Estado registra queda nos feminicídios em 2025 e reforça rede de denúncia e proteção.
O número de pessoas presas em flagrante por violência doméstica no Piauí aumentou 78% entre 2023 e 2025, segundo a Secretaria da Segurança Pública, em um período marcado também por queda nos registros de feminicídio e ampliação da rede de atendimento às vítimas.

Dados da Secretaria da Segurança Pública (SSP-PI) mostram que, ao longo dos últimos três anos, 8.188 agressores de mulheres foram presos no estado. O avanço, segundo o governo, reflete o fortalecimento da repressão policial e a maior resposta institucional às denúncias de violência doméstica e familiar.

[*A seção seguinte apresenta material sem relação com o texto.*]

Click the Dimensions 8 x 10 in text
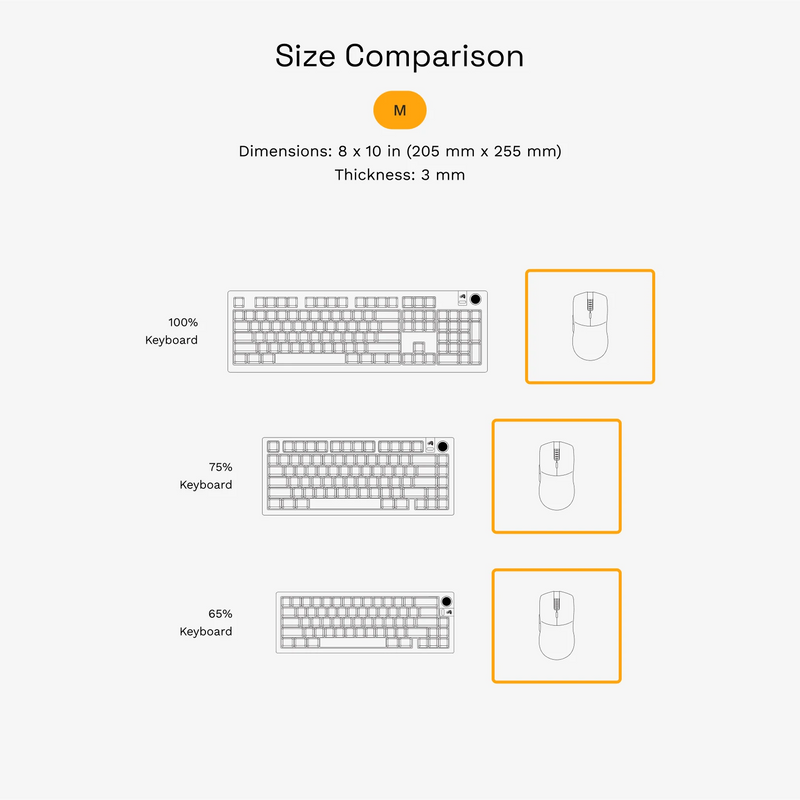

Em 2025, o Piauí registrou redução de 5% nos casos de feminicídio em comparação com o ano anterior. No segundo semestre, a queda foi ainda mais expressiva, chegando a 33%, conforme os números oficiais.
A delegada Nathalia Figueiredo, do Núcleo de Feminicídio do Departamento de Homicídio e Proteção à Pessoa (DHPP), explica que o feminicídio é caracterizado pela motivação baseada na desigualdade de gênero. “O agressor age a partir da ideia de submissão ou inferioridade da mulher. É isso que diferencia o feminicídio de outros homicídios”, afirma.
Segundo as investigações conduzidas pela Polícia Civil, a maioria das vítimas de feminicídio já estava inserida em um contexto prévio de violência doméstica. “O feminicídio é a etapa final de um ciclo de agressões que não foi interrompido a tempo”, acrescenta Figueiredo.
Para as autoridades, a denúncia é decisiva para evitar que os casos cheguem a esse ponto. A delegada Eugênia Villa, que criou a primeira delegacia de feminicídios do país, afirma que o silêncio ainda é um dos principais obstáculos. “Sem a denúncia, o Estado não consegue identificar o risco e adotar medidas protetivas”, diz.
O governo estadual mantém uma rede de canais de atendimento que funciona de forma integrada nos 224 municípios piauienses. Entre eles estão o número estadual “Ei, Mermã, Não se Cale” (0800 000 1673), o Ligue 180, o 190 da Polícia Militar, além de serviços como o BO Fácil e a Casa da Mulher Brasileira, em Teresina.
A SSP ressalta que qualquer pessoa pode denunciar situações de violência, e que a atuação rápida das forças de segurança é fundamental para proteger as vítimas e responsabilizar os agressores.